EDF a tranché vendredi et choisi la deuxième solution. Il déboursera donc 337 millions de francs (225 millions d’euros) de liquidités mais financera l’essentiel de l’opération (720 millions de francs) par l’apport à Alpiq de ses droits à l’énergie issus de ses 50% dans le barrage d’Emosson (canton duValais). Au bouclage de l’opération, EDF détiendra donc une participation estimée à quelque 4 milliards de francs au sein d’un groupe valorisé à un peu plus de 16 milliards, si l’on se base sur les documents de fusions publiés par Alpiq.

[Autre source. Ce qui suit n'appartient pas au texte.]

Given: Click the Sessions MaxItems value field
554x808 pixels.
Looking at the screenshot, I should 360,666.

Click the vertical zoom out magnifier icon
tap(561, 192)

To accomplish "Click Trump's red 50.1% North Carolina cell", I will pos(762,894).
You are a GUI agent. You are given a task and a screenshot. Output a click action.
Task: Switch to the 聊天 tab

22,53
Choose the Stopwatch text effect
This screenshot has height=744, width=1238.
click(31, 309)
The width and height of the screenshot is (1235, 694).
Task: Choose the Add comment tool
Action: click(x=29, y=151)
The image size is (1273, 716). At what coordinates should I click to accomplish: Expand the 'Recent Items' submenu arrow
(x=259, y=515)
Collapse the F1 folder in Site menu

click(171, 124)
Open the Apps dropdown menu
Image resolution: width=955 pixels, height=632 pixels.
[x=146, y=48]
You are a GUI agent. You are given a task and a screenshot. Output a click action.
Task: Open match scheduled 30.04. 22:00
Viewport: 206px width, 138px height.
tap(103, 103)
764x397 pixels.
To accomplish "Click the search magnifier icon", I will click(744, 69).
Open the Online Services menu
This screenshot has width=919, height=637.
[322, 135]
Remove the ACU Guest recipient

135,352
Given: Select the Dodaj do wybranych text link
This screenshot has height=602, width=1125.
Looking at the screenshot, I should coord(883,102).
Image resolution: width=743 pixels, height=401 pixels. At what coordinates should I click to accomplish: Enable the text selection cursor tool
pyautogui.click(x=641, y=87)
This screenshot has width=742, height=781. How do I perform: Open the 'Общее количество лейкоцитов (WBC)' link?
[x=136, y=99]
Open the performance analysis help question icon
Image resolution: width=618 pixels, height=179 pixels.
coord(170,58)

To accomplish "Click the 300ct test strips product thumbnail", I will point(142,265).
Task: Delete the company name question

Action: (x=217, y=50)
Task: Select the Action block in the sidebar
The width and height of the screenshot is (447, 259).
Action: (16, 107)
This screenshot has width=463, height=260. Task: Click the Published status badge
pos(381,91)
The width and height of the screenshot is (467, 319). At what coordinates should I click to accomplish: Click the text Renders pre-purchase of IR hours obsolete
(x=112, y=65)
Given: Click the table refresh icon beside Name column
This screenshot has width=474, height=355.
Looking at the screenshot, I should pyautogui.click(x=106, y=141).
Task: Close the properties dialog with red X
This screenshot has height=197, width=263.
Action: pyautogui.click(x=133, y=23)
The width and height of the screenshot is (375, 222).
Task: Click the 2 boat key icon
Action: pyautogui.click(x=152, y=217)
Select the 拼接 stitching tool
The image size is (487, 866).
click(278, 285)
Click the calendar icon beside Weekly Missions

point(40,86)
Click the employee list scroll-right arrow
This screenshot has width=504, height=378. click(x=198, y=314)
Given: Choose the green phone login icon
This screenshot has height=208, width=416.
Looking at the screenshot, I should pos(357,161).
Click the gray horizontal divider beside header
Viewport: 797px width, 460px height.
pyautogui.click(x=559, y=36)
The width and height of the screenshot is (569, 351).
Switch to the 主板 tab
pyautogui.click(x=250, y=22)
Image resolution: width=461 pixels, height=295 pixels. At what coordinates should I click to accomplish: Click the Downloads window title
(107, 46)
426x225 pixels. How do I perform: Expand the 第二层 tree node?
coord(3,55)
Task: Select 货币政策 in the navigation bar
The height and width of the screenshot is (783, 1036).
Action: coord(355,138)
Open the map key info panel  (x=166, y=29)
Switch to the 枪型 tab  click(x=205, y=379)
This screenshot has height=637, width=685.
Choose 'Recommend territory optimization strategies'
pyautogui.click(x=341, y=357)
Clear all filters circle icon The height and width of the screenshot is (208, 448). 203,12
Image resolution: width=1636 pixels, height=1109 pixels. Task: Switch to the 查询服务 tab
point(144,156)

Pour justifier le choix de l’apport en nature, une porte-parole avance qu’«Emosson sera un atout pour le nouveau groupe». Mais elle ne cache pas non plus que ce choix «s’inscrit dans une politique financière globale». Il peut être en effet bienvenu pour le groupe de privilégier la conservation de son cash alors que ses mouvements récents (British Energy, Constellation) ont conduit à une dégradation de ses notes chez Moody’s (deux crans à «Aa3») et chez S&P (un cran à «A+»).
Si les analystes ne doutent pas qu’il s’agit d’une «bonne opération au plan stratégique», on peut se demander pourquoi EDF a souhaité aller jusqu’à 25% alors qu’il se contentait de moins chez Atel. En fait, cette part lui permettra d’avoir un droit de veto au sein du pacte d’actionnaire auquel il participera.